• [Working data]:
══════════════════════════════

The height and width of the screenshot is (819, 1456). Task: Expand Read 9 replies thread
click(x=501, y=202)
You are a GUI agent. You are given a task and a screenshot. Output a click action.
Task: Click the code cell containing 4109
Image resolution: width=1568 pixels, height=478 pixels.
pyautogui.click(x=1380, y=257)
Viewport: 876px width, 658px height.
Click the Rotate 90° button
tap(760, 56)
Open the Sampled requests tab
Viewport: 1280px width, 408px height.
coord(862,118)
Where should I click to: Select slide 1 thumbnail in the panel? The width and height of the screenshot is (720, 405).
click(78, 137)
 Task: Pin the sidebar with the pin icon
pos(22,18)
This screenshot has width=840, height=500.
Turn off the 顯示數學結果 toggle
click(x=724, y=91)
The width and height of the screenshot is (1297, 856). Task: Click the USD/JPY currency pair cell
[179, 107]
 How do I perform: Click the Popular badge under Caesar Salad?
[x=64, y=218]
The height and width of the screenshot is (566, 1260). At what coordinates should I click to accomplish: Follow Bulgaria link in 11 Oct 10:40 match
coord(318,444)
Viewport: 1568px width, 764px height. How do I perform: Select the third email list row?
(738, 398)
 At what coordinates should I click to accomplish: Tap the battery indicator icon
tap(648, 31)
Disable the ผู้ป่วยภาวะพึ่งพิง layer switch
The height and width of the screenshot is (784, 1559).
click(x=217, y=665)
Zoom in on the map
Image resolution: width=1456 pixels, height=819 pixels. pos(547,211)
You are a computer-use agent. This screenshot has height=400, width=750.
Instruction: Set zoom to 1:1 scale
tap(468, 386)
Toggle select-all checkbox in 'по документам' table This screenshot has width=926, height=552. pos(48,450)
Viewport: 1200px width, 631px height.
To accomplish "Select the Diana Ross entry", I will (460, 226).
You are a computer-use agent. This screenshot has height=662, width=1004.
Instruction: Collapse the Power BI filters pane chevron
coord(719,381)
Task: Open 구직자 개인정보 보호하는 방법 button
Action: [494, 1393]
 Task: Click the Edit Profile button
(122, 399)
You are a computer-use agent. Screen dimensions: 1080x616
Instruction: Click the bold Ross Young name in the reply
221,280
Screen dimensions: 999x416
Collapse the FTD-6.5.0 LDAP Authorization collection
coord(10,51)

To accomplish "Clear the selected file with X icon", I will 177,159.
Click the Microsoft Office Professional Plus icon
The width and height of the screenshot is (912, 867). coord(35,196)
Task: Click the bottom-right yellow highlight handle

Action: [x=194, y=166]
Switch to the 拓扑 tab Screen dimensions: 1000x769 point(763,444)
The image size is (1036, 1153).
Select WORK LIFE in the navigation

══════════════════════════════

• [What you need to do]:
Your task is to transcribe, with no changes, only the lines of the listing above that lie between the line holding "Disable the ผู้ป่วยภาวะพึ่งพิง layer switch" and the line holding "has height=662, width=1004.", inclusive.

• [Solution for this task]:
Disable the ผู้ป่วยภาวะพึ่งพิง layer switch
The height and width of the screenshot is (784, 1559).
click(x=217, y=665)
Zoom in on the map
Image resolution: width=1456 pixels, height=819 pixels. pos(547,211)
You are a computer-use agent. This screenshot has height=400, width=750.
Instruction: Set zoom to 1:1 scale
tap(468, 386)
Toggle select-all checkbox in 'по документам' table This screenshot has width=926, height=552. pos(48,450)
Viewport: 1200px width, 631px height.
To accomplish "Select the Diana Ross entry", I will (460, 226).
You are a computer-use agent. This screenshot has height=662, width=1004.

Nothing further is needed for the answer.